=== Assignment A ===
In the Gemma 4 passage, how would you render this sentence in Spanish: "Mobile devices capture video and audio natively, so the models designed for those devices support those modalities."
=== Assignment B ===
According to the Gemma 4 passage, how many languages was Gemma 4 pre-trained on?
=== Assignment C ===
Pick up the Gemma 4 passage after its final sentence and keep writing.

=== Passage ===
◇ ◇ ◇ ◇ ◇

Video and Audio (E2B/E4B Only)

The smaller E2B and E4B models add native video and audio processing:

Video understanding — analyzing video content without frame-by-frame extraction
Audio transcription and understanding — processing speech and environmental audio
Cross-modal reasoning — answering questions that span text, image, video, and audio inputs

This design choice reflects Google's focus on edge deployment. Mobile devices capture video and audio natively, so the models designed for those devices support those modalities.

Configurable Thinking Mode

Gemma 4 introduces a configurable thinking mode that generates 4,000+ tokens of internal reasoning before producing a response. This is similar to the extended thinking capabilities seen in Claude's models and OpenAI's o-series, but implemented in an open-weight model.

How It Works

When thinking mode is enabled, the model:

Receives the input prompt
Generates an internal reasoning chain (visible or hidden, depending on configuration)
Uses the reasoning chain to produce a higher-quality final response

The thinking mode can be toggled per request, allowing developers to:

Enable thinking for complex math, logic, coding, and analysis tasks
Disable thinking for simple queries, chat, and latency-sensitive applications
Adjust thinking depth based on the expected complexity of the task

Impact on Quality

The thinking mode is a primary driver behind Gemma 4's strong benchmark performance. The AIME 2026 score of 89.2% and BigBench Extra Hard score of 74% are both achieved with thinking mode enabled. Without thinking mode, these scores would be notably lower — similar to the pattern seen in other models with extended reasoning capabilities.

Apache 2.0: Why the License Change Matters

Previous Gemma generations shipped under Google's custom Gemma license, which included restrictions on:

Usage in certain applications
Redistribution terms
Commercial deployment limitations for large-scale use

Gemma 4 switches to Apache 2.0, the same license used by projects like Kubernetes, TensorFlow, and Apache HTTP Server. This means:

No usage restrictions — use it for anything, including commercial products
No redistribution limitations — share modified weights freely
No attribution requirements beyond the license — standard Apache 2.0 notice
No Google approval needed — deploy at any scale without permission
Compatible with other open-source licenses — easy to integrate into existing projects

For enterprises and startups building products on top of open models, this removes the legal review overhead that Gemma's custom license required. It also makes Gemma 4 directly comparable to Meta's Llama models (which use their own custom license with some restrictions) and positions it as the most permissively licensed high-quality open model family available.

Language Support

Gemma 4 supports 35+ languages for inference and was pre-trained on 140+ languages. This makes it one of the most multilingual open models available, alongside Qwen's models which also emphasize broad language coverage.

Supported languages include major world languages (English, Chinese, Spanish, French, German, Japanese, Korean, Arabic, Hindi, Portuguese, Russian) as well as many languages with smaller digital footprints. The pre-training on 140+ languages means the model has some capability in languages beyond the officially supported 35+, though quality may vary.

◇ ◇ ◇ ◇ ◇

=== Entries provided ===
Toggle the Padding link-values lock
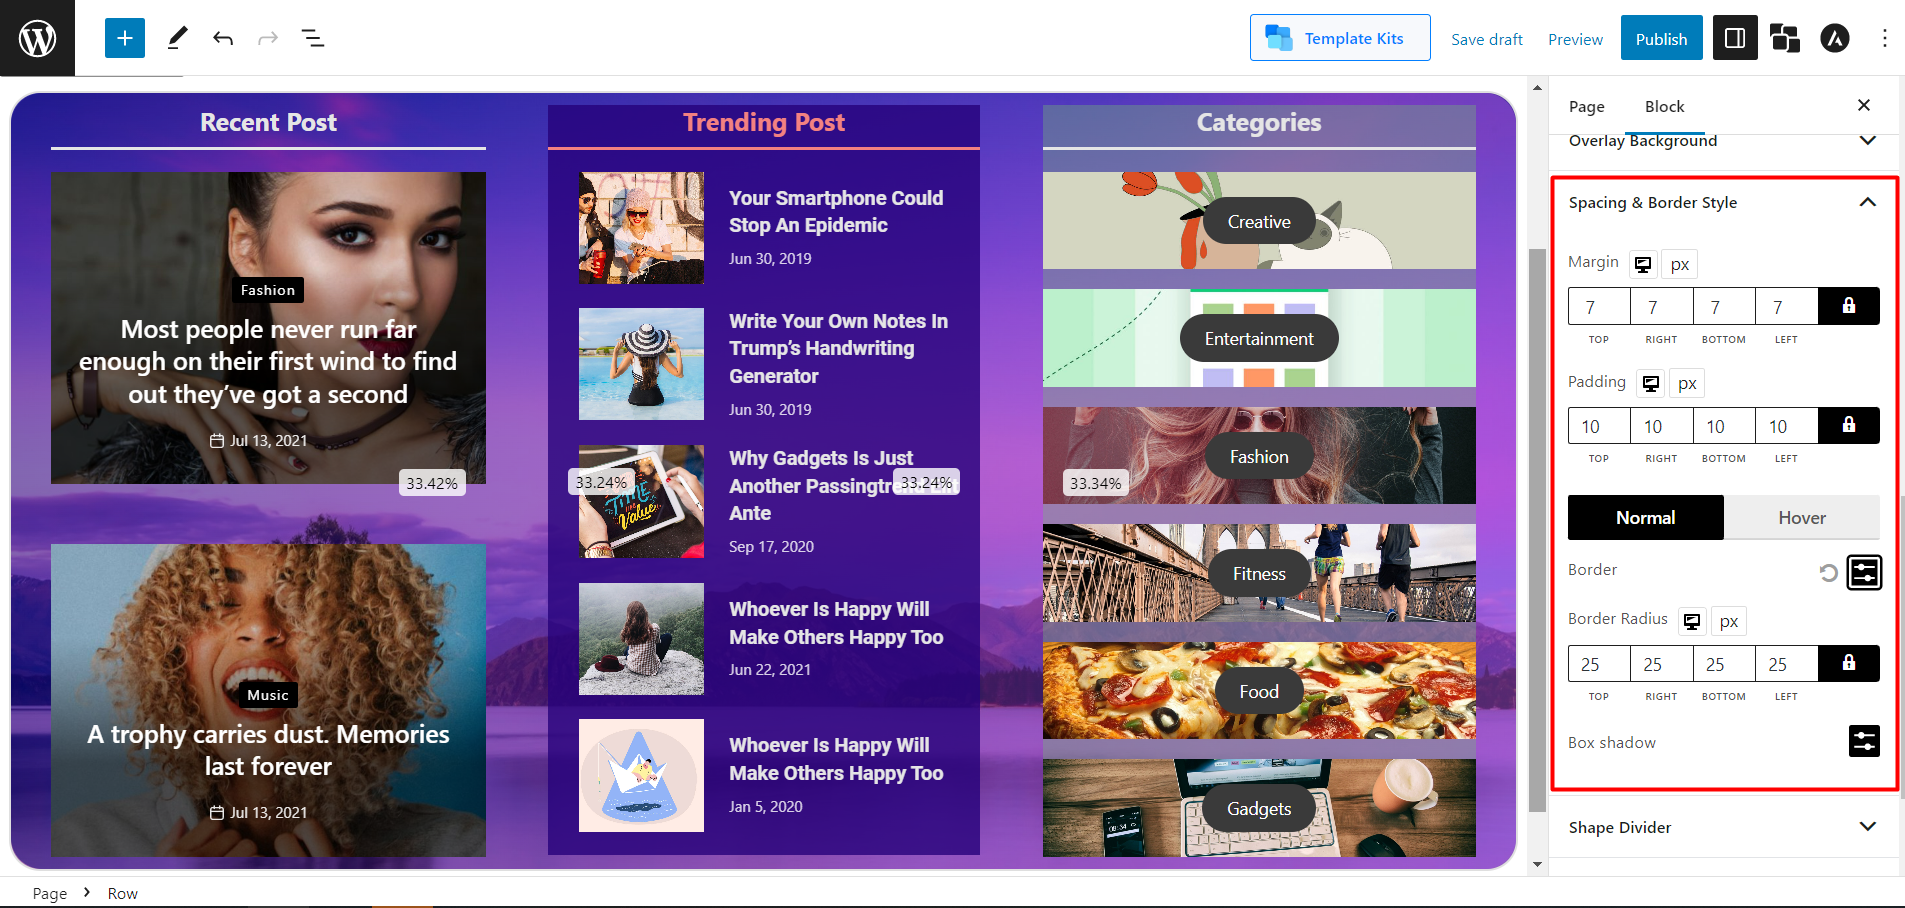Viewport: 1905px width, 908px height. (1848, 425)
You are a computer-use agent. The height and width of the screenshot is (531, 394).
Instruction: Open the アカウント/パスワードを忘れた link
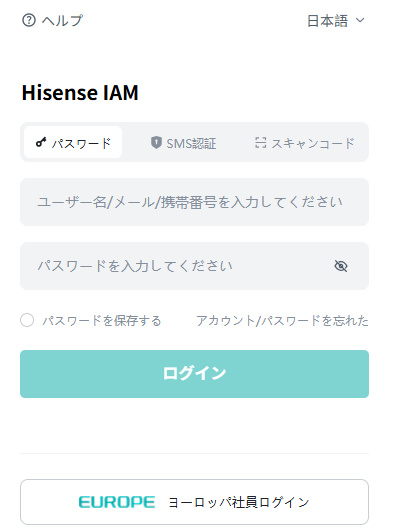pos(282,320)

◇ ◇ ◇ ◇ ◇

=== Written answer A ===
Los dispositivos móviles capturan video y audio de forma nativa, por lo que los modelos diseñados para esos dispositivos admiten esas modalidades.

=== Written answer B ===
More than 140 languages.

=== Written answer C ===
For applications targeting global audiences or non-English markets, this broad language support reduces the need for specialized fine-tuning or separate models per language.

Structured Tool Use and Agentic Workflows

Gemma 4 includes native support for structured tool use, enabling agentic workflows where the model can:

Call external APIs with properly formatted requests
Parse structured responses from tools and services
Chain multiple tool calls to complete complex tasks
Handle errors and retries in tool execution

This capability is particularly relevant for Android Studio integration, where Gemma 4 powers local agentic coding workflows. The model can understand code context, suggest changes, execute tools, and iterate — all running locally on the developer's machine without sending code to external servers.

For developers building AI agents, Gemma 4's structured tool use provides a fully local, fully private foundation. Combined with the Apache 2.0 license, this enables building and deploying agentic applications without any dependency on external model providers.

Hardware Requirements

Local Deployment via Ollama

Model	RAM Required (4-bit)	RAM Required (FP16)	GPU Recommendation
E2B	~5 GB	~5 GB	Any modern GPU / CPU only
E4B	~5 GB	~9 GB	Any modern GPU / CPU only
26B MoE	~18 GB	~52 GB	RTX 4090 / RTX 5090
31B Dense	~20 GB	~62 GB	RTX 4090 / RTX 5090

Source: Ollama model library

The E2B and E4B models are specifically designed for edge deployment. They run comfortably on laptops, desktop CPUs, and even some smartphones. The 26B MoE and 31B Dense models require dedicated GPU hardware but remain accessible to individual developers with consumer GPUs.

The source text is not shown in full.